In the near term, Volvo Cars plans to take advantage of its relationship with Swedish battery company Northvolt, to further increase the energy density in its battery cells by up to 50% compared to what is on the market today.
Before the end of this decade, Volvo Cars says it hopes to break the 1,000 Watt-hour/liter energy density milestone, in order to achieve 1,000 kilometers, or approximately 621 miles, of real driving range. That’s enough range to take you from Cleveland, Ohio to Chattanooga, Tennessee, in one charge.
Of course, there are still those drivers who say “nope, not enough.” I mean, Cleveland to Chattanooga is a long way, but what if you want to drive from Cleveland to Sacramento without stopping to charge? Or, Cleveland to Homer, Alaska? I’m not sure even the next generation of EVs AFTER the next generation is going to cut it.
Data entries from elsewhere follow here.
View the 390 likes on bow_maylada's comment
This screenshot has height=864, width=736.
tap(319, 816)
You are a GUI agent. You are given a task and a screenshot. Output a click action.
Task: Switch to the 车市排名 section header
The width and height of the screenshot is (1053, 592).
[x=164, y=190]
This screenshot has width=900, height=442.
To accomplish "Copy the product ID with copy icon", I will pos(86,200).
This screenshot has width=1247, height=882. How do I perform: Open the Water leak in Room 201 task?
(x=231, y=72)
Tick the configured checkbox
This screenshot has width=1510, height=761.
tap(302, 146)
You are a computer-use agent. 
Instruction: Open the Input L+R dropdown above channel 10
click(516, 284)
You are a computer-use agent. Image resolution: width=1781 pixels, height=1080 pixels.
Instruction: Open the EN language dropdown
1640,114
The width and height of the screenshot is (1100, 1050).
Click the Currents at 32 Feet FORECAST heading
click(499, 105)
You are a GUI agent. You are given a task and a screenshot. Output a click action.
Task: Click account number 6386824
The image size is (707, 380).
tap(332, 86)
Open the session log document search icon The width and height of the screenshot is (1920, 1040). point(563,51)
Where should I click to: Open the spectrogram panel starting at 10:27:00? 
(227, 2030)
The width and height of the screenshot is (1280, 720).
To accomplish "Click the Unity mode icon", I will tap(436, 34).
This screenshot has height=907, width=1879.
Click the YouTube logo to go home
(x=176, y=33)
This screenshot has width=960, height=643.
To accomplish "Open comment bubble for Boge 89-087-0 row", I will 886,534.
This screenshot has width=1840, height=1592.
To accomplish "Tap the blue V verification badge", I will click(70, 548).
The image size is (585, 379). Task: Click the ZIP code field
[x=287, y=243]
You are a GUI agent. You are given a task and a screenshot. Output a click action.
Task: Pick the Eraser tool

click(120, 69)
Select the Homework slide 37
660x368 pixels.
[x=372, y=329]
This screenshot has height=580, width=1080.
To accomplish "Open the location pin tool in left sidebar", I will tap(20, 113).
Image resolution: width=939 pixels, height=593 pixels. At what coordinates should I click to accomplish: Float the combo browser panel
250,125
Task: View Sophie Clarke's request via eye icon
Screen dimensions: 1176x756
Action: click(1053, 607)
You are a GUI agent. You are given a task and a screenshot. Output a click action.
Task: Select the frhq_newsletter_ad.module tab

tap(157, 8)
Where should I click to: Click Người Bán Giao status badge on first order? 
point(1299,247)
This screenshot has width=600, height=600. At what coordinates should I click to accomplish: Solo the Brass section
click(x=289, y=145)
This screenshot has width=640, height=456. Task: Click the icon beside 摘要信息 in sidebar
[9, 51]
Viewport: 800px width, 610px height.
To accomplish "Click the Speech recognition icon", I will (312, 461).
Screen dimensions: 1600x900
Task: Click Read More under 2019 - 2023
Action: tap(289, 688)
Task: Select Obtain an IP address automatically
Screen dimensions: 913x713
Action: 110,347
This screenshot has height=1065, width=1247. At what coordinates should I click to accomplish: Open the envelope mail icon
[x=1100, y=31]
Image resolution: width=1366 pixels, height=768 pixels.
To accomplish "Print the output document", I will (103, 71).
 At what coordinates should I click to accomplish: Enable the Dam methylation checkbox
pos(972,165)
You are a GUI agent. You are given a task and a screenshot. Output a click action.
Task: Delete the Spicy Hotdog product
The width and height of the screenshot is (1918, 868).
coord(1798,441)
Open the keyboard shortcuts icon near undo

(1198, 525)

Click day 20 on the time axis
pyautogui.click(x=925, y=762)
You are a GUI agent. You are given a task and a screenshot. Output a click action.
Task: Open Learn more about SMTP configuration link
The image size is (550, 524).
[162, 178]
But, maybe that’s OK. Because who cares what the battery range is if you’re always charging, all the time? That’s the thought behind in-road, inductive charging, technology that Stellantis is trying very hard to establish as reality.
Stellantis recently released news that it has demonstrated technology to wirelessly recharge electric vehicles as they travel over specially-equipped, dedicated road lanes. They call it “Dynamic Wireless Power Transfer,” or DWPT.
DWPT is essentially a system of coils positioned under the asphalt that transfers energy directly to a vehicle without the need to stop at charging stations to refill the battery. The technology can be adapted for any vehicle equipped with a special kind of “receiver” that transfers the energy incoming from the road infrastructure directly to the electric motor. Of course, this means extending the range, while conserving the vehicle’s battery charge.
DWPT works using a smorgasbord of new technologies like 5G, Internet of Things-style communication and AI-based applications, all of which work in harmony to help exchange information between the vehicle and coils in the road.
The pilot project was conducted at Arena del Futuro, a track in Italy, and Stellantis says based on its findings, a vehicle like a Fiat New 500 outfitted with the technology can travel at typical highway speeds without consuming the energy stored in its battery.
Stellantis goes on to say that its tests have shown that the efficiency of the energy flow from the asphalt to the car is comparable to the typical efficiency of fast charging stations. And, the company’s measurements on magnetic field intensity show that the technology would not impact on the driver and passengers – so they’re saying yeah, it’s safe, don’t worry.
Of course, this kind of technology is going to attract interest for commercial development in all kinds of different applications should it prove to be commercially viable, and its potential extends far beyond consumer EVs. Consider other infrastructure too, like harbors, airports and parking lots.
As exciting as all this sounds, the reality is that the implementation of this kind of innovation is far from simple. There are grid constraints to consider. Sure, maybe this technology can handle a Fiat New 500 just fine, but what happens when you’re talking about the traffic congestion on any of America’s highways? And, how much more complicated do the infrastructure requirements become when compared to something like erecting a new DC-fast charging station?
The quest for unlimited EV range is only beginning. The question is: What do consumers really want, and what level of innovation is going to be necessary to stick for the long haul?